Luckily, I found 2below0's list of code for HTML4 Greek symbols, and a link to more general HTML4 character escape sequences. So I can finally express the irrational number 3.14159... (represented as π) as it's symbol, and I don't have to spell out "pi". Hopefully all my readers will have HTML4 compatible browsers or otherwise be able to interpret the escape sequences.

Despite offending many people's delicate sensibilities, I'm going to stick with whatever font this is by default, because it makes the letters I and l distinguishable (versus the subtle I and l in Arial, for instance).

For expressions involving complicated numerator and denominators, I'm going to leave everything in parenthesis and separate the two with a widely spaced "/" symbol, so x/y will become

(x) / (y)

and more complicated ratios will be understandable as well.

Similar parenthesis-based notation will be used with square roots, so hopefully it will be obvious that

√(x)

is the square root of x.

I'll probably append this post with more conventions as they are created.

Saturday, February 20, 2010

1. Does Toast Always Land Buttered Side Down?

That is the question to be addressed in this blog. My posts will be a series of "lab book" entries as I explore the Buttered Side Down Phenomenon. By the time I finish, I hope to have addressed a variety of topics regarding Tumbling Toast, and maybe even generate publication-worthy results addressing humankind's age-old question about how breakfast is ruined.


Some people dismiss the Buttered Side Down Phenomenon as pessimism or the selective generation of memories following a Ruined Breakfast. Others have suggested otherwise, and attempted to prove it. These vary from the facetious study mentioned here, to the serious attempt by Matthews that inspired my interest in the Buttered Side Down Phenomenon. More recently, the BBC's H2G2 published an accurate, if opaque, explanation. In this study I intend to bridge the gap between Matthews' rigor and H2G2's web-based discussion.


A study "busting" the Buttery Landing Hypothesis was published by the quasi-experimental geniuses (experimental quasi-geniuses?) at Mythbusters, who catapulted toast through the air and found that it landed on the Buttery Side randomly, i.e. approximately half of the time. Yet, they admitted that when toast topples from a table it does tend to land upside down. Thus the subtleties of H2G2's and Matthews' arguments became yet another victim to the spectacle that is television, which unjustly focused on the unusual phenomenon of Violently Hurled Toast.

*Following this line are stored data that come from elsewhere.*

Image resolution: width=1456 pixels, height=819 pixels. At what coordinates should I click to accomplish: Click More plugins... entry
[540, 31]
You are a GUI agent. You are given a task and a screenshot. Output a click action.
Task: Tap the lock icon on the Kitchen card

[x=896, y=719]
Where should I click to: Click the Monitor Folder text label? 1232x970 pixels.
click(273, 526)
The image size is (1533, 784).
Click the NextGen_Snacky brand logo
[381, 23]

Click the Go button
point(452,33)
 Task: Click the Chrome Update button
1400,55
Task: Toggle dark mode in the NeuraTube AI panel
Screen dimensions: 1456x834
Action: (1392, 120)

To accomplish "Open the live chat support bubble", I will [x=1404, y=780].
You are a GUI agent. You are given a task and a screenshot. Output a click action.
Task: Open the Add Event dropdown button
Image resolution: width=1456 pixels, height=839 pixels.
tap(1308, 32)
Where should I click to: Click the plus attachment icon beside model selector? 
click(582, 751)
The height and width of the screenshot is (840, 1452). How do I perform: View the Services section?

There is nothing magical about toast that draws The Buttery Side to the ground, but it does fall in a very particular way. Most people hold their toast or put it on the table Buttered Side Up. Also, with some notable cinematic exceptions, breakfast tends to be a low-energy environment, tending not to produce High Kinetic Energy Bread. Thus, Tumbling Toast most likely falls gently from about tabletop or mouth height, generally starting with the Buttery Side up. These observations are what physicists call the Initial Conditions, the starting point for theoretical predictions and the way experimental studies are prepared. In the posts that follow, I will begin exploring the consequences of The Initial Conditions.